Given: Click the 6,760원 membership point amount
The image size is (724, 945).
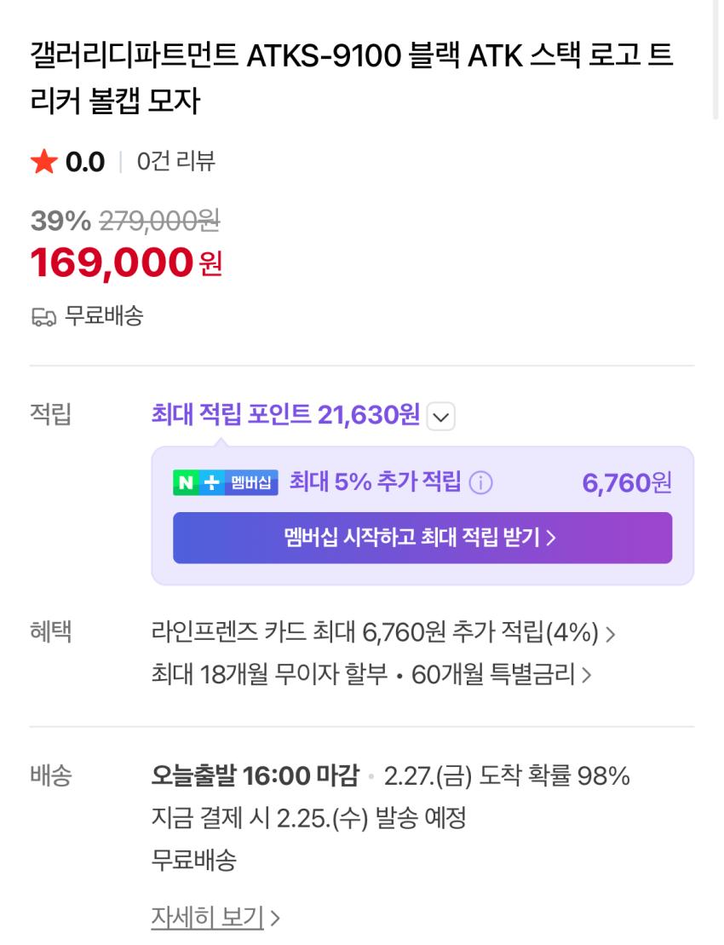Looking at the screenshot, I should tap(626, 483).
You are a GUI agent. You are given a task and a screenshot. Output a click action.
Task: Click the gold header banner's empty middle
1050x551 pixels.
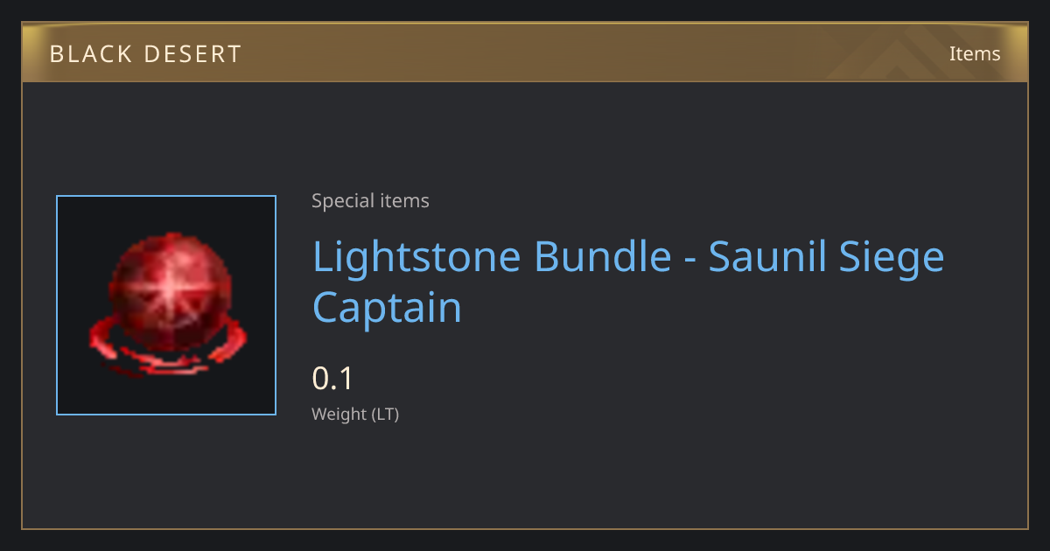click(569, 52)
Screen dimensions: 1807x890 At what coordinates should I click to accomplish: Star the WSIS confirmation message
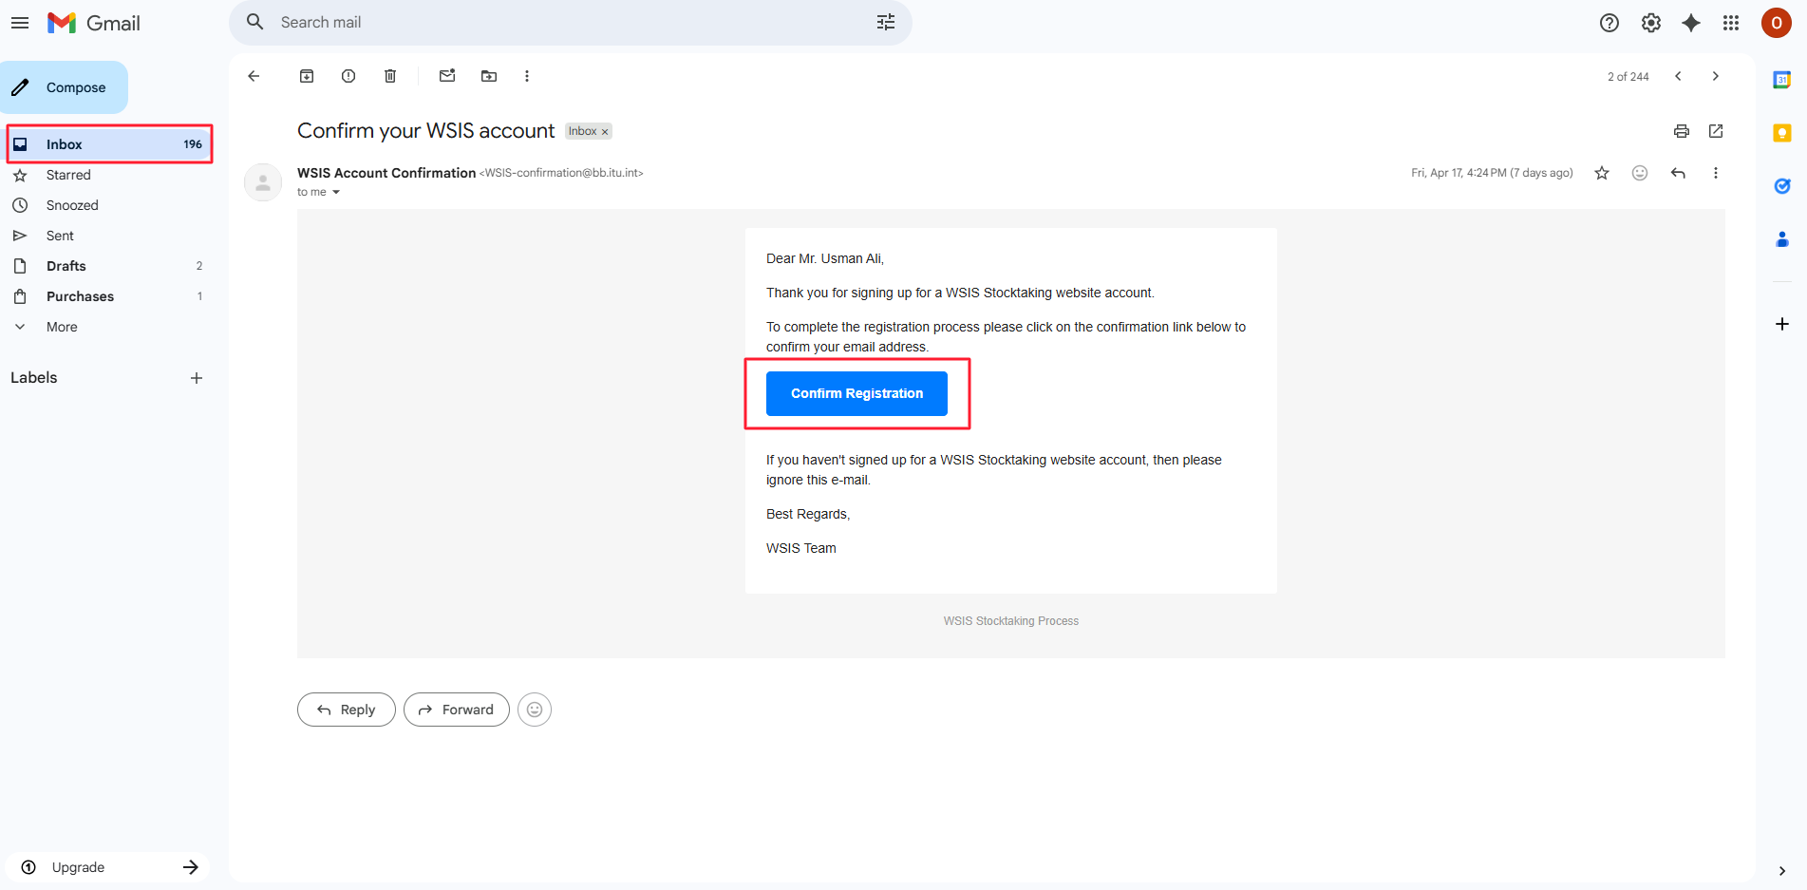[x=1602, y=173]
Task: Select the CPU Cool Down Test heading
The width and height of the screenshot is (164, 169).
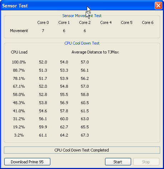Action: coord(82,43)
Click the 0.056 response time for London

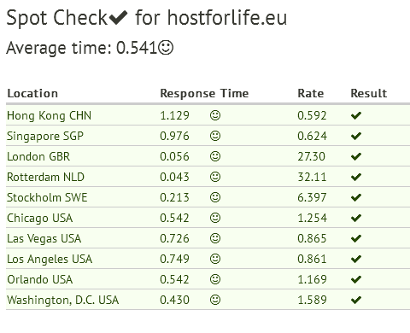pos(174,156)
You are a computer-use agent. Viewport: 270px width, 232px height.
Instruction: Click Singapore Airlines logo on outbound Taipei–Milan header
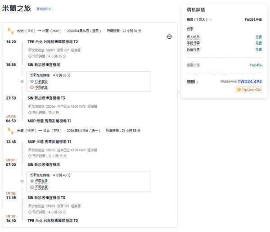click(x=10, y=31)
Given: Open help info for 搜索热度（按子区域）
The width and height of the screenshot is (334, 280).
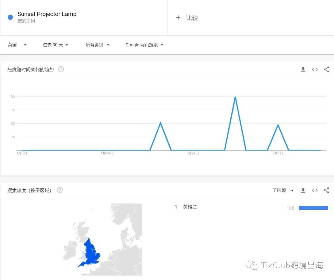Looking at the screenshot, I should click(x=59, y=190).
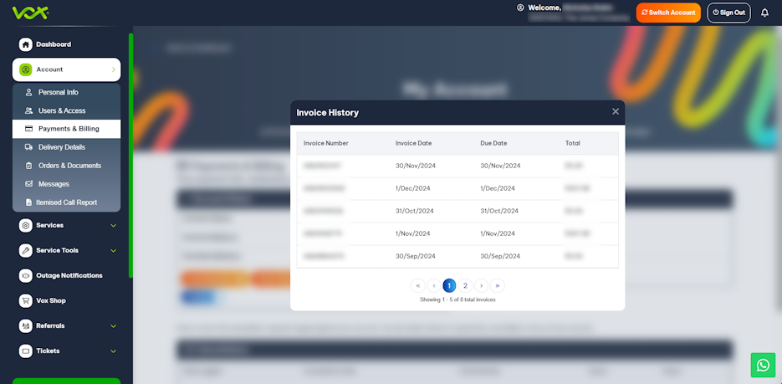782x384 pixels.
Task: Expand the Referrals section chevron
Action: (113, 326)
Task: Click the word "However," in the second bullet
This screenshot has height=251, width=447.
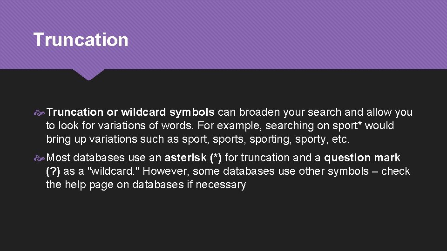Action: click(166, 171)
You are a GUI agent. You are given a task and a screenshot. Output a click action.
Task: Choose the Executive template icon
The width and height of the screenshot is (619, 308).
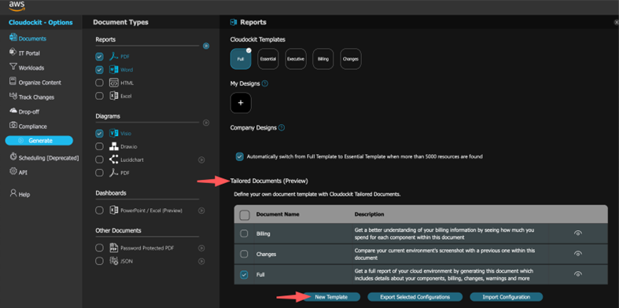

• • • • • • •

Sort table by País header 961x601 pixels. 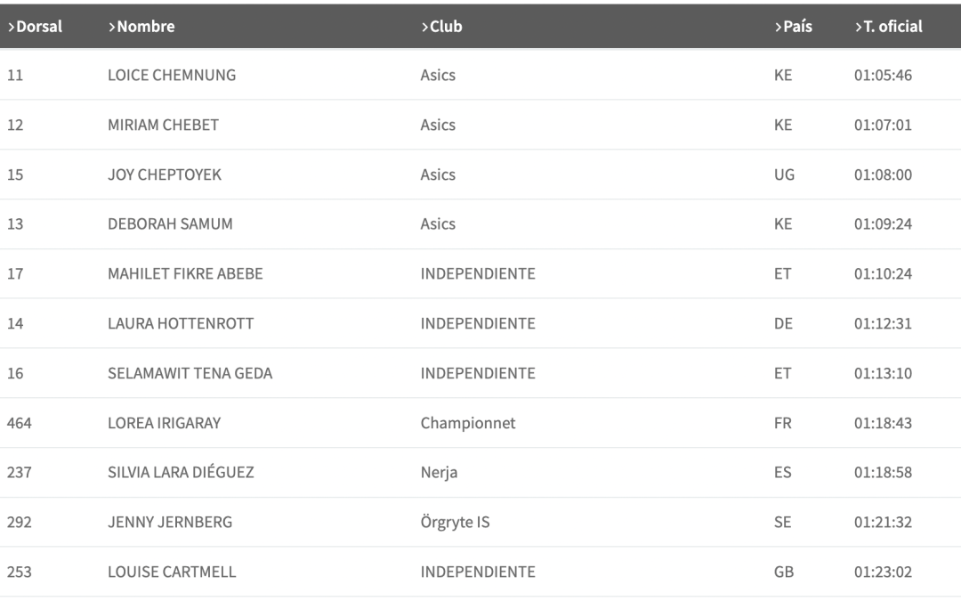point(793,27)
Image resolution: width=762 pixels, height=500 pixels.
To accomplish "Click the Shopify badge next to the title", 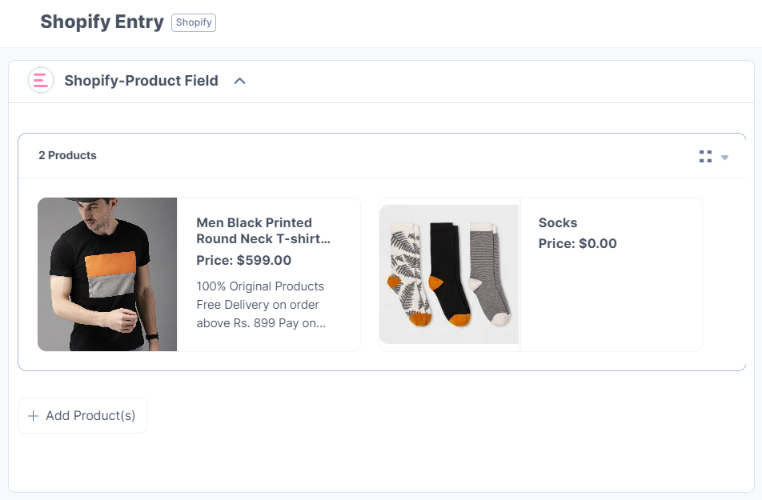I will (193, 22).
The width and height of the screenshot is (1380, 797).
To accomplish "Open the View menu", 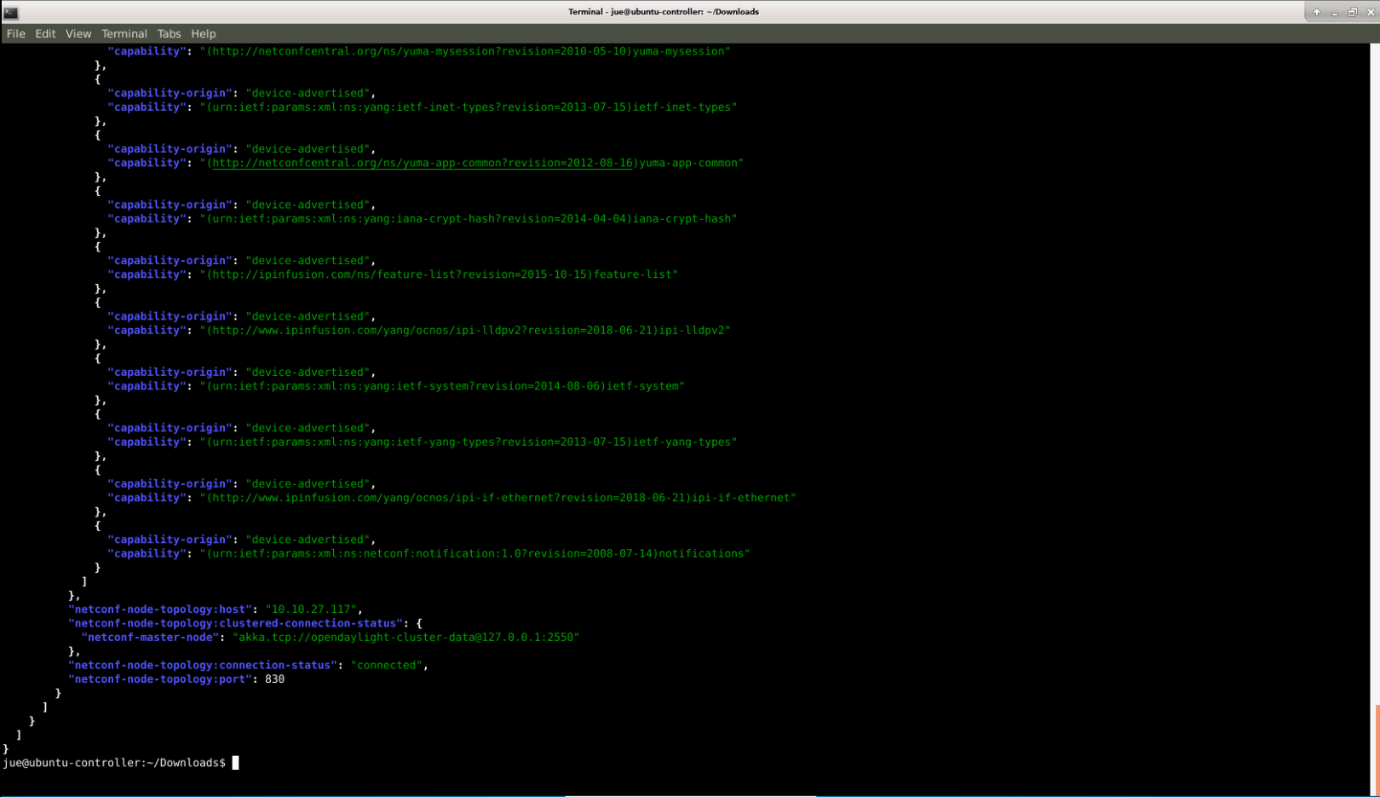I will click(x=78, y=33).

• • • • • • •

Would you print exactly the lines in the listing above, from the line bearing "The width and height of the screenshot is (164, 169)." through the line bearing "The width and height of the screenshot is (619, 308).", leaving out all pictures?

▶ _SOLUTION TO THE PROBLEM_
The width and height of the screenshot is (164, 169).
Action: coord(82,43)
Click the 0.056 response time for London

pos(174,156)
You are a computer-use agent. Viewport: 270px width, 232px height.
Instruction: Click Singapore Airlines logo on outbound Taipei–Milan header
click(x=10, y=31)
Given: Open help info for 搜索热度（按子区域）
The width and height of the screenshot is (334, 280).
Looking at the screenshot, I should click(x=59, y=190).
782x384 pixels.
Task: Expand the Referrals section chevron
Action: (113, 326)
Task: Click the word "However," in the second bullet
This screenshot has height=251, width=447.
Action: click(166, 171)
You are a GUI agent. You are given a task and a screenshot. Output a click action.
Task: Choose the Executive template icon
The width and height of the screenshot is (619, 308).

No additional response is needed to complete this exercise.